Now instead of loading and activating files manually you can also use the run_env.sh
script, you created above.
#!/bin/bash
#SBATCH --gres=gpu:1
#SBATCH --mem=16000
#SBATCH --job-name="ccm_project"
#SBATCH --time=12:00:00
#SBATCH --mail-type=END
#SBATCH --mail-user=$email_id$
#SBATCH --output=slurm_%j.out
# Replace with your NetID
NETID=###
# activate virtual environment
source /home/user_id/run_env.sh
export PYTHONPATH=/scratch/user)id/RL/Project/Updated/:$PYTHONPATH
cd /directory of the file you want to run
python3 ./game.py
Running A job
sbatch $job-script$
To see already running jobs:
squeue -u $user_id$
To cancel jobs:
scancel $job_id$
Output of the file (such as logs and standard output and erro) will be created in the directory from where you subimitted the job
First login and start tunnel
scp source destination
Either source or destination can be on another (remote) host, by prefixing the path with "hostname:"
From local → remote
scp local_file prince:/scratch/net_id/
From remote → local
scp prince:/scratch/net_id/ local_file
Download link mentioned on NYU cluster is not working so I have attached the correct version in this repository.
After installing:
Step 1: Start Fugu.

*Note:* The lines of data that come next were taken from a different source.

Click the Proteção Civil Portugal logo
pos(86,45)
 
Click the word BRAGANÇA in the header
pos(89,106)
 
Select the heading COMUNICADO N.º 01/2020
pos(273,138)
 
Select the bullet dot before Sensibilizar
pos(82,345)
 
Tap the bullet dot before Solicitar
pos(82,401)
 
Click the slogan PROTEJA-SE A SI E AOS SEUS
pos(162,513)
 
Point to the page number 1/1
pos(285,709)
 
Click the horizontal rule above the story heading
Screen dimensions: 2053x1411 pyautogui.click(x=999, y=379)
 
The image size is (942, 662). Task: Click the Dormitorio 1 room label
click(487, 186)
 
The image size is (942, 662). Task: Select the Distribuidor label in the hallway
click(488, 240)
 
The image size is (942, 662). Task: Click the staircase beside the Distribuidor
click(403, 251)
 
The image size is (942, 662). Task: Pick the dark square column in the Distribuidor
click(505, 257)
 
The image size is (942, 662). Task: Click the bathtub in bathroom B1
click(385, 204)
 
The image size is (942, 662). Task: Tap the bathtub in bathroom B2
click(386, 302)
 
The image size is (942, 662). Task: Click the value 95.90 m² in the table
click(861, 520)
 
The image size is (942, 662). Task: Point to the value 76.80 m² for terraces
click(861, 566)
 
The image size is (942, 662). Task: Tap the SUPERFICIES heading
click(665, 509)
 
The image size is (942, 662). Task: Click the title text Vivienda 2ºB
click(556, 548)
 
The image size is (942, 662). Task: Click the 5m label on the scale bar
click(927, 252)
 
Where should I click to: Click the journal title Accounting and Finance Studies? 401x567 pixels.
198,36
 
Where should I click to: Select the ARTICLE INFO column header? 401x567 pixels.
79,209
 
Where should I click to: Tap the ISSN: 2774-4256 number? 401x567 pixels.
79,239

Select SSH &rarr new SSH tunnel
- Create tunnel to: prince (or dumbo)
- Service or port: 22
- Local port: 8026 (8025 to dumbo)
- Tunnel host: gw.hpc.nyu.edu
- Username:
Step 2: In SFTP window
- Connect to: localhost
- Username:
- Port: 8026 (or 8025)
Step 3:
- Click connect and enter password.
- Drag and drop files to copy/paste to and from cluster.